What I Learned When I Almost Died in the 2020 Riots

The summer of 2020 is not one most of us are eager to remember. 2020, in general, is a year I suspect we are mostly keen to forget: an annus horribilis, a year of woe, marked by sickness, violence, strife, and discord. In the boiling heat of that summer four years ago chaos and bloodshed erupted in the streets of the nation. It should not be surprising if it is a year, and a summer, that many wish left in the past.

Yet we must not forget. That summer still lingers. We face another presidential election with the exact same candidates, Donald Trump and Joseph Biden, that we had to choose between four years ago. Many of the same tensions, the fault lines between states and factions that split open in 2020, remain with us. Wounds opened four years ago that have not closed, and many people in both parties have no interest in closing them—they have been to the benefit of this or that faction in the United States and around the world.

I suppose my perspective on that summer is colored by being one of its principal characters. I did not guess that I would become the center of the media universe that night at the end of May, when I went out armed to defend my neighborhood. My thoughts were on trying to do what was right. I was especially concerned with local businesses in my neighborhood, including, infamously, a local bar and restaurant where I had become great friends with most of the waitstaff and servers. 

Businesses had just begun to open up again in Texas at that time, after more than two months of lockdown. Employees of many of these bars and restaurants were just starting to be rehired after weeks of uncertain economic prospects. I remember, at the time, worrying what would happen if the damage that had been done on prior nights in other parts of Dallas spread to my neighborhood. Would the people I had grown to care for be forced out of work? Would the places I had grown an affection for be destroyed, never to be rebuilt?

It is easy to say these fears are foolish with the benefit of hindsight.

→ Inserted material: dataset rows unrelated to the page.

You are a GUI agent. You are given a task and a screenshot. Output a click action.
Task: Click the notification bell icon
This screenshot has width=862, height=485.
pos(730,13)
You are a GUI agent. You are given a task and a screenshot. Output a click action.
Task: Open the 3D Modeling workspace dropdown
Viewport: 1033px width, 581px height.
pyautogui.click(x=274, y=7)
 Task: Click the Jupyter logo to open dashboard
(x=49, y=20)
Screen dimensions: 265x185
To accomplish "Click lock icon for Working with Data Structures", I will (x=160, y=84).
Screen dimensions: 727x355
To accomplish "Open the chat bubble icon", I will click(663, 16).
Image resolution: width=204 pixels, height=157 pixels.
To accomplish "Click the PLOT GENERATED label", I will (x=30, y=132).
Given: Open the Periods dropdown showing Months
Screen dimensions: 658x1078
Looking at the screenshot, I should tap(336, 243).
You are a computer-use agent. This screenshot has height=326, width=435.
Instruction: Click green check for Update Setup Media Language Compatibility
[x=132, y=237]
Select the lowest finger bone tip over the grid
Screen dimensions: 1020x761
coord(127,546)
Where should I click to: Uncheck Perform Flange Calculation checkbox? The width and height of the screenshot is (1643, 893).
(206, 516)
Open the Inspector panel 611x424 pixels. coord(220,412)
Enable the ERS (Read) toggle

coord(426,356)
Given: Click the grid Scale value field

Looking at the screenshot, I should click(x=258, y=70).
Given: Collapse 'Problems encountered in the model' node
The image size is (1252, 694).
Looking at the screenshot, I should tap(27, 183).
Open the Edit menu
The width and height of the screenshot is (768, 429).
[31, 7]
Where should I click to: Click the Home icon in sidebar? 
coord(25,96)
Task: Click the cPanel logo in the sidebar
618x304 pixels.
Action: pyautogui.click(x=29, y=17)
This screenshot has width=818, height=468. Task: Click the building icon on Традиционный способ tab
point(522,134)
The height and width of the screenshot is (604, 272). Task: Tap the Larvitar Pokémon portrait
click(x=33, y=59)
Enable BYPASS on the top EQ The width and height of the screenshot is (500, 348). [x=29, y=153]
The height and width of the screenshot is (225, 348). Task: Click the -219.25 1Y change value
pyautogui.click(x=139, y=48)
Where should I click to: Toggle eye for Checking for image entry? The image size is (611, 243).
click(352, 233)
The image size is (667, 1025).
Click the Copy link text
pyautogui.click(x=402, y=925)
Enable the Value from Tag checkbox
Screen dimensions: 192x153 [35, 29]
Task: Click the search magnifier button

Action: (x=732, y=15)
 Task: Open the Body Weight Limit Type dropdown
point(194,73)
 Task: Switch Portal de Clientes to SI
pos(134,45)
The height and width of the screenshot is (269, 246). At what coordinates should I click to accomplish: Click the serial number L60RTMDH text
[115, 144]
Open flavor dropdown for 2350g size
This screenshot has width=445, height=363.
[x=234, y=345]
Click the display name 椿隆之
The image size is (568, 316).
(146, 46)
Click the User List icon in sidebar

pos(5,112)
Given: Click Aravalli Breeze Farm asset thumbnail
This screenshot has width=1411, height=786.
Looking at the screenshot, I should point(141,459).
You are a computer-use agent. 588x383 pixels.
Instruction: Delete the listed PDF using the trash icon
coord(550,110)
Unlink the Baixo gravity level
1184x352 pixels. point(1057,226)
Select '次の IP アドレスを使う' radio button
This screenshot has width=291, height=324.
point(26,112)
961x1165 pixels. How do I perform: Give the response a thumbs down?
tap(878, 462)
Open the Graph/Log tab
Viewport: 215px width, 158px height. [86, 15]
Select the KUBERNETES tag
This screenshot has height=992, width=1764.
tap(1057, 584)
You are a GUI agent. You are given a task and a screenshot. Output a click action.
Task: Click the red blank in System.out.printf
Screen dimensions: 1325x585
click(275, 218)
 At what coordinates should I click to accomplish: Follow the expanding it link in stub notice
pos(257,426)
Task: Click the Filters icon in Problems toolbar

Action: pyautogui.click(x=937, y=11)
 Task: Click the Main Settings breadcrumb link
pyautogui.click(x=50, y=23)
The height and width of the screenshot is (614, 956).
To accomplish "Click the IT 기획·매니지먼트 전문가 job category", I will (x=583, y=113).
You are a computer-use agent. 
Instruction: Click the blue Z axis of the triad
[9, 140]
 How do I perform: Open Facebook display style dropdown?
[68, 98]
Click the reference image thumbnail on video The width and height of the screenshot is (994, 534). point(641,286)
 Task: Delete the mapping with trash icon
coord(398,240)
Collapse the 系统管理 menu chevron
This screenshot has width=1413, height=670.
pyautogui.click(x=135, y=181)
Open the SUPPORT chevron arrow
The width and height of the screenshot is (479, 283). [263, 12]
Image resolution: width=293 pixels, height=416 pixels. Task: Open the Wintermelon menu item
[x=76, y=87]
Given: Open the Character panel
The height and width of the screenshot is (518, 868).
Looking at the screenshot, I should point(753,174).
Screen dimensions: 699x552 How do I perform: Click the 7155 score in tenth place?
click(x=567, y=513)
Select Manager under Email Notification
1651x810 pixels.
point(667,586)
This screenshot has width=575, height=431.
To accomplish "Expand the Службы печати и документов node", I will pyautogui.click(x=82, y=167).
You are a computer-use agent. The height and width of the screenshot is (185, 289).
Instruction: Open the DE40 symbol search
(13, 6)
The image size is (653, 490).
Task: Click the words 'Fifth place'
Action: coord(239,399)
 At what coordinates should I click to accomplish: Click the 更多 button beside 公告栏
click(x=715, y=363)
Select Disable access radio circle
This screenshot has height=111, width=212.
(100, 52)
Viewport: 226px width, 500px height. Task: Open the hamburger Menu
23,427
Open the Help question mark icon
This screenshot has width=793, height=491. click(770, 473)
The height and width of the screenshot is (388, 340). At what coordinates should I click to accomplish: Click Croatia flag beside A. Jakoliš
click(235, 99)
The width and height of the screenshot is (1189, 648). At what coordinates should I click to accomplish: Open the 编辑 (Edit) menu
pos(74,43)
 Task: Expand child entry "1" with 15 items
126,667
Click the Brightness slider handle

But much was uncertain in spring of 2020. There was a kind of fear gripping everything and everyone, a worry that things would come undone for good. The riots exacerbated that worry—a worry that is still with us.

It’s funny to still occasionally see that video of me, in my white pants and green shirt, with my machete, pop up here and there on social media. Many people will wonder if the person in that video died. Of course, I did not; the report of my death was exaggerated. But I am not the same person I was before that night, and I suppose that is a good thing. 

In particular I faced a test of my own bravery that night, and, though it came at a cost, it was a test I passed, and that alone has been an enormous development in the course of my life. It is a matter of great significance for a man to know in his heart of hearts that he is not a coward. So I know now.

And so, perhaps, I look back on 2020, and then at our own time. The wounds of that year still fester. There is a political choice before us now that is identical to the choice we faced four years ago. In that regard, 2024 is the same as 2020.

But it is different in many other ways. The plans of the enemy are both more and less advanced than they were four years ago; more, because they have had more time to act, and less, because they have been hindered more than they seem to have expected. The wounds that opened in 2020 have suppurated, and have become unclosable divides among the peoples and even the elites of the United States and the modern West. 

A time for a great decision is coming. On that night at the end of May in 2020, as I weighed whether to go out armed into the night, I reflected on the damage done by rioters days earlier in my own city, and in other cities around the country. I reflected that there seemed to be little response from law enforcement, amid all that chaos and destruction.

So I found myself asking: What will happen if I do nothing? If I don’t act, who will?

Now, as this year and what follows from it seem to present us with the prospect of great and dangerous choices, I believe everyone who has read this essay should ask themselves: What are you prepared to do? How will you act?